→ Challenge:
Reproduce the records verbatim from the line containing "Click the Discord icon" through the line containing "Action: 251,170", including both of those lines.

→ Entries shown:

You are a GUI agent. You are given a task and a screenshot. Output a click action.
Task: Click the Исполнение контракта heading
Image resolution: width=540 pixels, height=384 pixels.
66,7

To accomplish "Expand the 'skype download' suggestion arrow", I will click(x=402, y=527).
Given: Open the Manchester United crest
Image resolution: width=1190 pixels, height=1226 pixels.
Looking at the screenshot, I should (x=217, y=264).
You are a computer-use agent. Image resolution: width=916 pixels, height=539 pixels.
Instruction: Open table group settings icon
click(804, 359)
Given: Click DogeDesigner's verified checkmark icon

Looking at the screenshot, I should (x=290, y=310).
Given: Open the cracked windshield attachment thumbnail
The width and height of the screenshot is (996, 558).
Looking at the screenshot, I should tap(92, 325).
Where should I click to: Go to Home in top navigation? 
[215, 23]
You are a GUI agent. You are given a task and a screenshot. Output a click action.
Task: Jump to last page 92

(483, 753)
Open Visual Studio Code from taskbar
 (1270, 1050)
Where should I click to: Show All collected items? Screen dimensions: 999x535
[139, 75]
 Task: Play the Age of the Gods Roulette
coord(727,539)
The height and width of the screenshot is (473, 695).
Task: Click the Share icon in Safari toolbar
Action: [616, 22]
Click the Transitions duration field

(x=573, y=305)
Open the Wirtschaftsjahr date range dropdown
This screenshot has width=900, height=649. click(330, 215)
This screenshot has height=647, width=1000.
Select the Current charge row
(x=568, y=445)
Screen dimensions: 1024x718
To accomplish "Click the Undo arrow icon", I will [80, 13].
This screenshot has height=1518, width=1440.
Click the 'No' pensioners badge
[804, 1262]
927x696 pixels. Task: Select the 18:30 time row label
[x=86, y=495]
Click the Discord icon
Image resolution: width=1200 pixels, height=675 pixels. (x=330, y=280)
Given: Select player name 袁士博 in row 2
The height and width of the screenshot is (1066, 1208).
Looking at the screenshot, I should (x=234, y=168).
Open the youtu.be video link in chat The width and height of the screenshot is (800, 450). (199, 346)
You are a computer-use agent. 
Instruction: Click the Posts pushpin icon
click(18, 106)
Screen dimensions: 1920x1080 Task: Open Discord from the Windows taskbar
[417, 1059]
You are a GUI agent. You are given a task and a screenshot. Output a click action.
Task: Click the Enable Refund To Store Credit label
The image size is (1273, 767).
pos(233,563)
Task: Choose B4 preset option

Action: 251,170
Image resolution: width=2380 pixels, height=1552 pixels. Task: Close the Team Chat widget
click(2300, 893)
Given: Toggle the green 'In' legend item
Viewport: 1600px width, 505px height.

→ The result:
Click the Discord icon
Image resolution: width=1200 pixels, height=675 pixels. (x=330, y=280)
Given: Select player name 袁士博 in row 2
The height and width of the screenshot is (1066, 1208).
Looking at the screenshot, I should (x=234, y=168).
Open the youtu.be video link in chat The width and height of the screenshot is (800, 450). (199, 346)
You are a computer-use agent. 
Instruction: Click the Posts pushpin icon
click(18, 106)
Screen dimensions: 1920x1080 Task: Open Discord from the Windows taskbar
[417, 1059]
You are a GUI agent. You are given a task and a screenshot. Output a click action.
Task: Click the Enable Refund To Store Credit label
The image size is (1273, 767).
pos(233,563)
Task: Choose B4 preset option

Action: 251,170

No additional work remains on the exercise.